• EXTRAIT SOURCE:
Préserver la biodiversité, c’est aussi penser à planter des variétés locales, en particulier des espèces fruitières. Et contrairement à certains préjugés, cela laisse un grand choix. Nous avons installé au Jardin des Merlettes un jardin d’arbustes et un conservatoire d’espèces fruitières bourguignonnes qui montrent la richesse de la gamme disponible.

Fête des fruits à Saint Loup

Enfin, autant que possible, il faut respecter le cahier des charges de l’agriculture bio

C’est à dire n’utiliser aucun produit chimique et favoriser les semences et plants issus de la filière ‘bio’. Si ça semble difficile, on peut tout simplement commencer en supprimant tous ces produits en ‘cide’ et observer les résultats au jardin. En particulier, on voit revenir assez vite des papillons et insectes de toutes sortes.

De même qu’il y a des parcours de santé pour les humains, on peut installer un parcours de biodiversité au jardin. Ce parcours recense les étapes à franchir pour que le jardin et ses hôtes disposent des ressources nécessaires à leur autonomie et à leur protection. On fait un premier pas, puis un autre et le jardin devient progressivement plus naturel et favorable à la biodiversité. On observe par exemple une multiplication des espèces : par exemple, et comme déjà mentionné dans d’autres de nos podcasts, ce n’est désormais plus une espèce mais de nombreuses espèces de coccinelles qui s’attaquent à nos pucerons pour protéger le jardin. Des contraintes économiques

Des contraintes économiques : Le plan de gestion du jardin

L’objectif du plan de gestion

Le plan de gestion sert à prévoir l’avenir du jardin tout en respectant certaines contraintes financières et humaines. Il prévoit la séquence des tâches qui doivent être accomplies chaque année mais aussi, à plus long terme, l’évolution des végétaux du jardin tout au long de leur cycle de vie : les arbres et arbustes qu’il faudra remplacer, l’évolution de leur volume, etc.

On cherche également à définir quel niveau d’entretien minimum est nécessaire pour les différents secteurs du jardin selon l’effet que l’on souhaite obtenir. Les parcs et jardins ouverts à la visite doivent économiser leurs ressources financières qui s’amenuisent au fil du temps. Faute de moyens, on ne peut plus entretenir les jardins comme au temps de Louis XIV, ni même au siècle dernier. Pour garder l’esprit des jardins et leur rendu esthétique, mais avec beaucoup moins de moyens, il faut établir des priorités. On va donc, par exemple, définir des zones de prestige, où l’entretien sera très soigné et d’autres catégories, pour des espaces qui demanderont moins de travail de suivi, jusqu’à même l’espace quasi naturel, qui ne nécessitera qu’un faucardage occasionnel..

• ORDRE DE TRAVAIL:
D'après l'extrait source, quel entretien l'espace quasi naturel nécessite-t-il ? Les lignes qui suivent n'ont aucun rapport avec l'extrait source.

• DONNÉES SOURCES:
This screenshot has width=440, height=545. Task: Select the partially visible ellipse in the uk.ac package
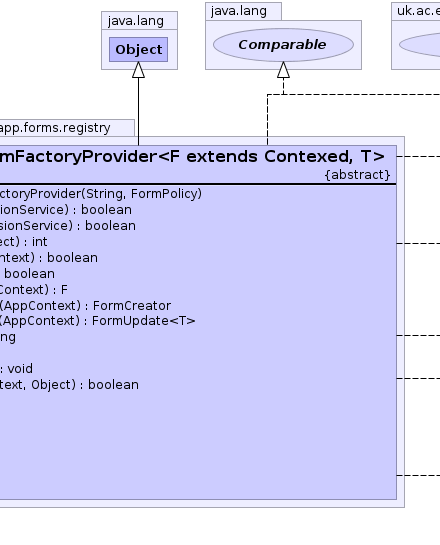[x=419, y=45]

• RÉPONSE ATTENDUE:
Un faucardage occasionnel.